Aggiungo che l’alleanza realizzata a Monaco e annunciata dall’inatteso volo di Chamberlain per Monaco, oltre che incoraggiare Hitler a marciare verso est, ebbe almeno altre due conseguenze solitamente ignorate. La prima fu quella di salvare il capo nazista da una rivolta militare già pronta a scattare, con protagonisti molti di coloro che saranno coinvolti e massacrati per la tardiva replica del fallito attentato del luglio ‘44. Tutto era pronto, ma come ha scritto lo storico francese Raymond Cartier, il piano fu annullato «quando la radio aveva annunziato che Chamberlain, avendo ottenuto un’udienza dal Fuhrer, era in volo verso Berchtesgaden». E uno dei congiurati sopravvissuto, il generale Halder , spiegherà: «La base materiale del nostro complotto veniva così distrutta dal momento che Hitler non rientrava a Berlino. Così pure la base morale: noi potevamo arrestare un insensato che stava trascinando la Germania in una guerra perduta in partenza, ma non potevamo di certo arrestare un cancelliere che negoziava col primo ministro di Gran Bretagna il pacifico ritorno dei tedeschi nel Reich».

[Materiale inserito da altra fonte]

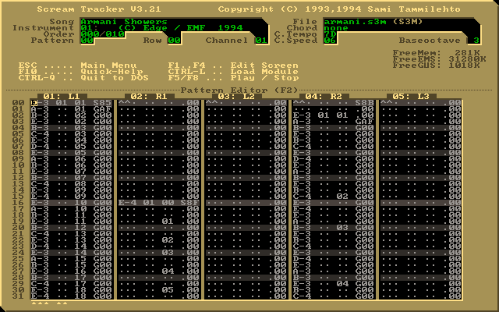
Task: Select the Instrument field showing Edge / EMF
Action: click(x=156, y=27)
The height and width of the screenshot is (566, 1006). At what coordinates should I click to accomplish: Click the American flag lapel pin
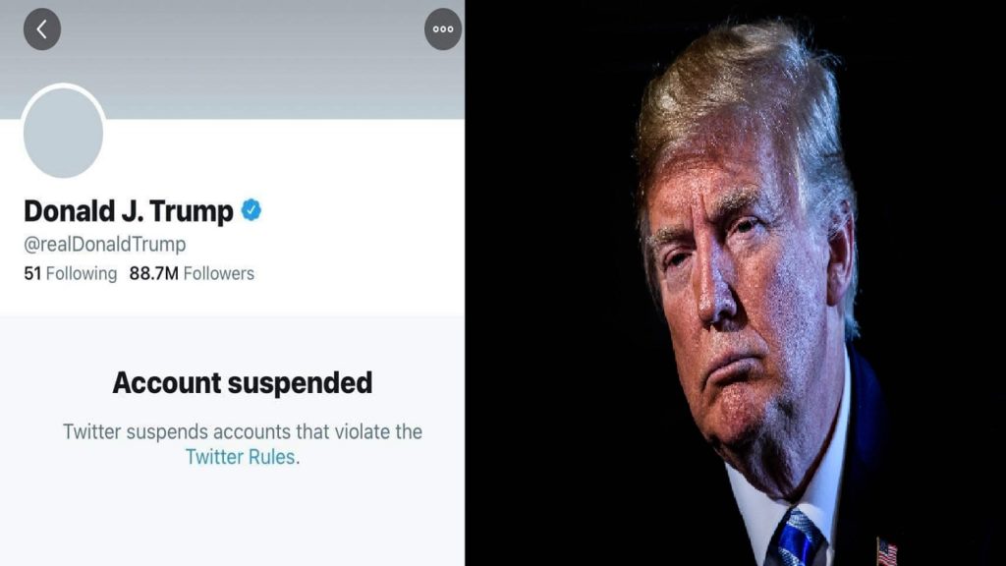[x=886, y=551]
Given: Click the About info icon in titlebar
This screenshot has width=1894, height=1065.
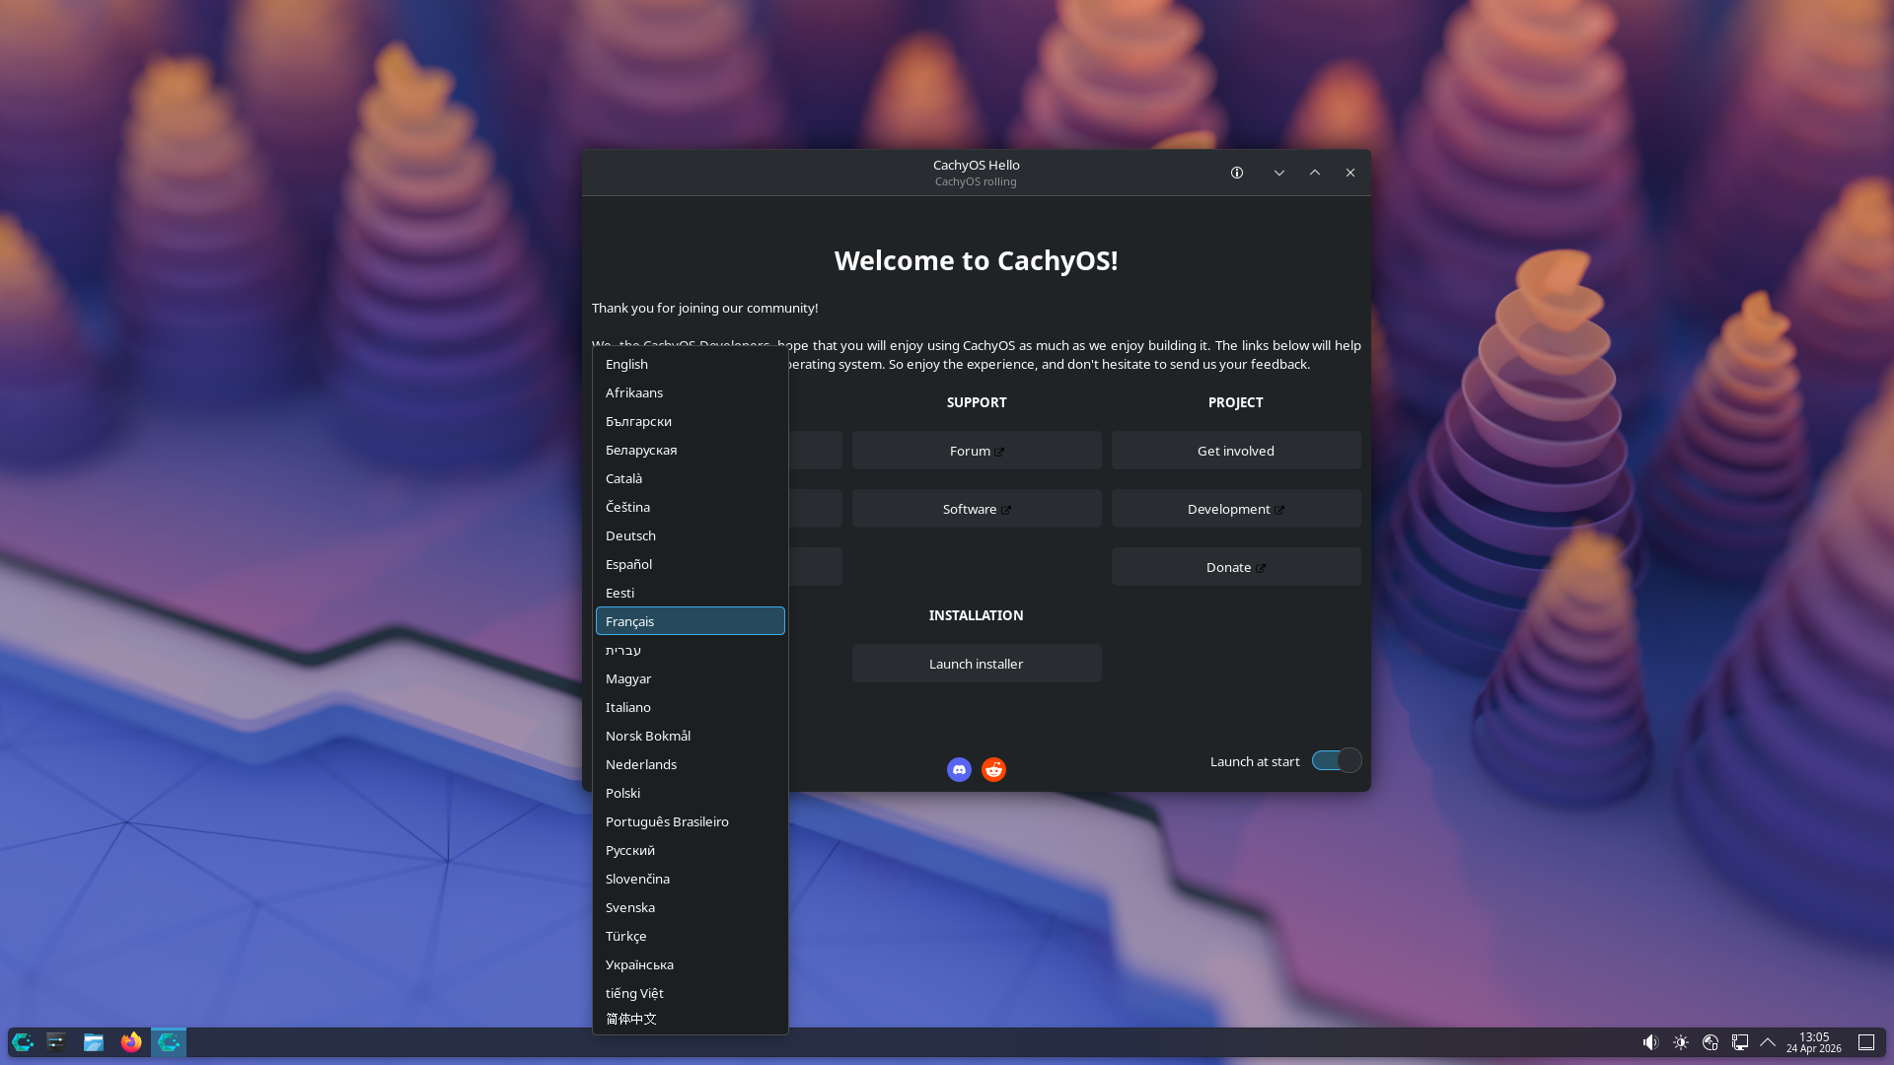Looking at the screenshot, I should point(1237,173).
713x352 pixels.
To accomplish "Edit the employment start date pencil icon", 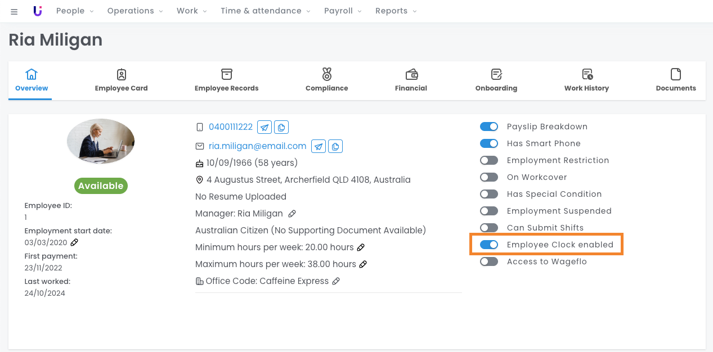I will point(74,242).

L’altra tragica conseguenza riguardò la Spagna: dove dopo Monaco i servizi segreti inglesi si attivarono per rimuovere un punto di contraddizione con Hitler cui era sensibile l’opinione pubblica della Gran Bretagna. Furono essi a spingere a Madrid con false promesse il colonnello Casado all'insubordinazione e al tradimento, aprendo a Franco la via della vittoria. Come denuncerà il Ministro degli Esteri della Repubblica spagnola Alvarez Del Vayo nelle sue memorie dall’esilio. Senza quel tradimento la guerra civile spagnola sarebbe confluita nella più grande guerra di pochi mesi dopo e avrebbe potuto avere tutt’altri esiti.
4. Infine, al vanto di Mattarella dei settant'anni di pace da ascrivere a merito della integrazione europea, Canfora aveva obiettato ricordando le guerre jugoslave. Graglia risponde che la Jugoslavia non faceva parte dell’Unione europea e che comunque quella sarebbe stata una «guerra civile e intestina», dimenticando – il che è poco scusabile per un docente di relazioni internazionali – il pesante intervento della Nato avvenuto scavalcando il Consiglio di Sicurezza dell'Onu. Con gli Usa che si sono ritagliati con esso nel Kosovo la più grande forse delle centinaia di basi militari da essi installate in giro per il mondo.